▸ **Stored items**
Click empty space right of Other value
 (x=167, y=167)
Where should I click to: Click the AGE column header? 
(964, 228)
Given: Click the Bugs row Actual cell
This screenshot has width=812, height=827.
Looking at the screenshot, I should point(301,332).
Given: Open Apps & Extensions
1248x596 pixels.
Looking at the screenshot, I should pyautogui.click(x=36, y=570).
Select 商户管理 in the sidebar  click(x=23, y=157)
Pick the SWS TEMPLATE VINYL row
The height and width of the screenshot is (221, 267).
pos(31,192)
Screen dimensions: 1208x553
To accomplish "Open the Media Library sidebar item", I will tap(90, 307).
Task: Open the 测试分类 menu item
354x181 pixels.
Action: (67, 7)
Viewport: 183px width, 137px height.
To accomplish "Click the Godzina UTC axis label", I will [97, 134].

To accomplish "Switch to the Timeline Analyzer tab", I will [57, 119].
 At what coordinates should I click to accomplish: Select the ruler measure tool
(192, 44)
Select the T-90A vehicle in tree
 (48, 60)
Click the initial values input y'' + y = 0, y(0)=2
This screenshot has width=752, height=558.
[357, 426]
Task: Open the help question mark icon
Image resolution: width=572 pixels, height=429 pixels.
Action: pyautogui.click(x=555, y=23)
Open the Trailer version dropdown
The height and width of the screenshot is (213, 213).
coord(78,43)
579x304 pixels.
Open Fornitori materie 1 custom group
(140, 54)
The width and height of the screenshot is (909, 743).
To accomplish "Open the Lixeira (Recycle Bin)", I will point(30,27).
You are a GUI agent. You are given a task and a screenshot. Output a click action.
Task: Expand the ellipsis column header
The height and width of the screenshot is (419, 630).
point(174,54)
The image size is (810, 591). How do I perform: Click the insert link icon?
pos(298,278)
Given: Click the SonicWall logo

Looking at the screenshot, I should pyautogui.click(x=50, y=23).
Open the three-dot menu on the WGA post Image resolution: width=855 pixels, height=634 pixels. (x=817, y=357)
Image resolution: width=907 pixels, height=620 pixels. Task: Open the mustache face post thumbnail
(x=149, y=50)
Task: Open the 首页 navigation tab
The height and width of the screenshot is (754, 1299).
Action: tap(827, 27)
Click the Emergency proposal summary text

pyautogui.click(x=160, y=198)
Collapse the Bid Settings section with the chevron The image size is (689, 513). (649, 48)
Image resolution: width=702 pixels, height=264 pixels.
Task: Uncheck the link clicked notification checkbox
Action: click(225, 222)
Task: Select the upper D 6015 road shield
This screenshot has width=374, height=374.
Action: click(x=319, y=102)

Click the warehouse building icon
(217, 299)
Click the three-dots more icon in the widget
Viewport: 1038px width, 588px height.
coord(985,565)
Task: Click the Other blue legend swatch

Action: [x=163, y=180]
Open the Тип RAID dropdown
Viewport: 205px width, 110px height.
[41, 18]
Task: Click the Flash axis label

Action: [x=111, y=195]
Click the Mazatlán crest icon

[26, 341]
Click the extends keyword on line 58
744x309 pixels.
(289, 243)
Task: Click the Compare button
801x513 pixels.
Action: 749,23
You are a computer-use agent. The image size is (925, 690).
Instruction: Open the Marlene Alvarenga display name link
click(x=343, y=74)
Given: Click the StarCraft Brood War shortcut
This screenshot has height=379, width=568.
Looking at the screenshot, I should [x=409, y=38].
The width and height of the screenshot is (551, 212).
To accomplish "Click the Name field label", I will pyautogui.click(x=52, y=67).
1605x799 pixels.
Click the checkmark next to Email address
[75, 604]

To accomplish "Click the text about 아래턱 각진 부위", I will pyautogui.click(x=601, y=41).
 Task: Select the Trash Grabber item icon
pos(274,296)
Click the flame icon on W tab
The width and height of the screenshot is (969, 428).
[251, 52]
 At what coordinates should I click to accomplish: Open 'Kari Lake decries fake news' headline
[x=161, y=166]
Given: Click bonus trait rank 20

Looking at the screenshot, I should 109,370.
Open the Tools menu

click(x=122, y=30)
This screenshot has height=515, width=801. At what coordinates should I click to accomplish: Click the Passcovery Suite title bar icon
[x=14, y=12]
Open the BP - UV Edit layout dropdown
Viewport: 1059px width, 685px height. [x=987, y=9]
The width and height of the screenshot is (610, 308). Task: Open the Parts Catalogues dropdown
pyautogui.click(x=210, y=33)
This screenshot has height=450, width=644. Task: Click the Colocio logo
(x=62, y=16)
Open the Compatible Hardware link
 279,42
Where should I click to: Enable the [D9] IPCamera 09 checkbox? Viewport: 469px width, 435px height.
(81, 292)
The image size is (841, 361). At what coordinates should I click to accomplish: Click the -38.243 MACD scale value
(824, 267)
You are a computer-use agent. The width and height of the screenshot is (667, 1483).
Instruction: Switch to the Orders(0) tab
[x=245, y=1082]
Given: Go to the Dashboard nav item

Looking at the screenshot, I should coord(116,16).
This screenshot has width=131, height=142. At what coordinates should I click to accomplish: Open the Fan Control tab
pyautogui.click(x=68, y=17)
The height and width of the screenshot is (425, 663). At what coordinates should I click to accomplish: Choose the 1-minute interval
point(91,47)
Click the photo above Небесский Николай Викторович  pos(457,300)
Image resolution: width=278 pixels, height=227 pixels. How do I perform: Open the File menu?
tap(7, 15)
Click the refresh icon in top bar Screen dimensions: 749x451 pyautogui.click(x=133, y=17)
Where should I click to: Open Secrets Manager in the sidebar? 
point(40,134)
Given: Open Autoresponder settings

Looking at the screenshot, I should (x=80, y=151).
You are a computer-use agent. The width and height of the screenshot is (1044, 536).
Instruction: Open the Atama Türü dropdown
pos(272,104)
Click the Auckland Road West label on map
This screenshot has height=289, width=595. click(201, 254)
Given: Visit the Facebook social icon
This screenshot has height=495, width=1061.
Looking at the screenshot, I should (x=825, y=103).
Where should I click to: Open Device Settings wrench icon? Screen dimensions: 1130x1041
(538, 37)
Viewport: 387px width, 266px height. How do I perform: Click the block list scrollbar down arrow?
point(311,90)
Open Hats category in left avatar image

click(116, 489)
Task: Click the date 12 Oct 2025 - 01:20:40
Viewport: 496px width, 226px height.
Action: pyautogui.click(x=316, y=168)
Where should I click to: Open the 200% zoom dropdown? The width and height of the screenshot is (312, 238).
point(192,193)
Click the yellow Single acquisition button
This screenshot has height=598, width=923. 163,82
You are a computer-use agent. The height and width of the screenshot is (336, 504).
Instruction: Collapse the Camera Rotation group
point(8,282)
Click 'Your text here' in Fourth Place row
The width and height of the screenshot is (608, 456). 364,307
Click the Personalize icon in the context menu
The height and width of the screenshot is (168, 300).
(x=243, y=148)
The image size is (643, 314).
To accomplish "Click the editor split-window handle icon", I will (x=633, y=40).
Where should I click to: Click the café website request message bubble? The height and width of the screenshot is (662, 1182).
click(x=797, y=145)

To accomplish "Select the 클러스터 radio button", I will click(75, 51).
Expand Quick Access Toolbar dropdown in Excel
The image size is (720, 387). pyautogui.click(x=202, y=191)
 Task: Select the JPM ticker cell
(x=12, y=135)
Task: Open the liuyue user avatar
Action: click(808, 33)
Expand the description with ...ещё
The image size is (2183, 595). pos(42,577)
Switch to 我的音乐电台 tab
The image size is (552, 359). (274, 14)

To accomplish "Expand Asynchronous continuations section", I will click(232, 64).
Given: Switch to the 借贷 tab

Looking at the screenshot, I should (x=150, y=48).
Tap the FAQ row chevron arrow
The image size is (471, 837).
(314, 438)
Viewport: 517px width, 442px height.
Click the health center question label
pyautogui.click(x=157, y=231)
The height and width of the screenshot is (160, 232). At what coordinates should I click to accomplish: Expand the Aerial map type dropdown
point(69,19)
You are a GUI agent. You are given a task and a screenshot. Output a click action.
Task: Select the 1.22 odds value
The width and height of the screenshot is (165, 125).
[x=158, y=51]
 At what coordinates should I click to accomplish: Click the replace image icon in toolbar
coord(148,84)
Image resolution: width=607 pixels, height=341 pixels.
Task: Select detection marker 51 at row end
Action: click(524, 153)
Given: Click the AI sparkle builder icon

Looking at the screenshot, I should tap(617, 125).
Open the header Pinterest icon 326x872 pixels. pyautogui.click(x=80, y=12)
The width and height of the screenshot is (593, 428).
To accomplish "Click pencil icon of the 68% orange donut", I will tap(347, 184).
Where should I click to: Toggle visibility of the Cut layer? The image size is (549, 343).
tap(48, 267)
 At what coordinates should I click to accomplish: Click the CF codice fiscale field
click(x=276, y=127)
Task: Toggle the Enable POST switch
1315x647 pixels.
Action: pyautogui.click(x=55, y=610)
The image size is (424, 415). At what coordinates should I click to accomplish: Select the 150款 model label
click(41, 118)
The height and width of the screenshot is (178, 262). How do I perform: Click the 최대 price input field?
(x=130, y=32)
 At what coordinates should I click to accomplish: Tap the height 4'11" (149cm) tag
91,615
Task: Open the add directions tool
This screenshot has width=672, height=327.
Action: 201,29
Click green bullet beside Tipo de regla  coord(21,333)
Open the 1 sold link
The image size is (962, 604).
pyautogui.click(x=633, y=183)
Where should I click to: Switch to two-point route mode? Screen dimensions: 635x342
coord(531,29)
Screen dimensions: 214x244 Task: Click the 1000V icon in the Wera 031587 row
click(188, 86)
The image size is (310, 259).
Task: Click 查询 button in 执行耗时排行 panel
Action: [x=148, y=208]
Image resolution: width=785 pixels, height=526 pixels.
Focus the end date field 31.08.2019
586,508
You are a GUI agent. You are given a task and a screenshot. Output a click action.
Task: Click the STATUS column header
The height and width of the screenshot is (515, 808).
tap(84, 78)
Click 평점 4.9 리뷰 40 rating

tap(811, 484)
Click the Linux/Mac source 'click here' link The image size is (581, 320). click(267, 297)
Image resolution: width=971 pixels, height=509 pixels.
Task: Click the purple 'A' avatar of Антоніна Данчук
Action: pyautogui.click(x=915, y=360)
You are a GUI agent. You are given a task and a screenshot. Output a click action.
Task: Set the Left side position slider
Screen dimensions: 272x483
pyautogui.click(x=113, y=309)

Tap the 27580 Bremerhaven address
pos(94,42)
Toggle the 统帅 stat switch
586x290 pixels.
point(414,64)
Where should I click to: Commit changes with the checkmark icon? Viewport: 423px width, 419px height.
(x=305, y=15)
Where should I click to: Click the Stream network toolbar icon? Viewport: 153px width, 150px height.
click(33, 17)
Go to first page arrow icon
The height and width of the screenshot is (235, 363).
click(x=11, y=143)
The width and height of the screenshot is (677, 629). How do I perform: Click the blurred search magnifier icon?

▸ **Exercise goal**
A word-for-word restatement of the lines running from the one with "The height and width of the screenshot is (515, 808)." to the last line of the records is the whole answer.

▸ **Your response**
The height and width of the screenshot is (515, 808).
tap(84, 78)
Click 평점 4.9 리뷰 40 rating

tap(811, 484)
Click the Linux/Mac source 'click here' link The image size is (581, 320). click(267, 297)
Image resolution: width=971 pixels, height=509 pixels.
Task: Click the purple 'A' avatar of Антоніна Данчук
Action: pyautogui.click(x=915, y=360)
You are a GUI agent. You are given a task and a screenshot. Output a click action.
Task: Set the Left side position slider
Screen dimensions: 272x483
pyautogui.click(x=113, y=309)

Tap the 27580 Bremerhaven address
pos(94,42)
Toggle the 统帅 stat switch
586x290 pixels.
point(414,64)
Where should I click to: Commit changes with the checkmark icon? Viewport: 423px width, 419px height.
(x=305, y=15)
Where should I click to: Click the Stream network toolbar icon? Viewport: 153px width, 150px height.
click(33, 17)
Go to first page arrow icon
The height and width of the screenshot is (235, 363).
click(x=11, y=143)
The width and height of the screenshot is (677, 629). How do I perform: Click the blurred search magnifier icon?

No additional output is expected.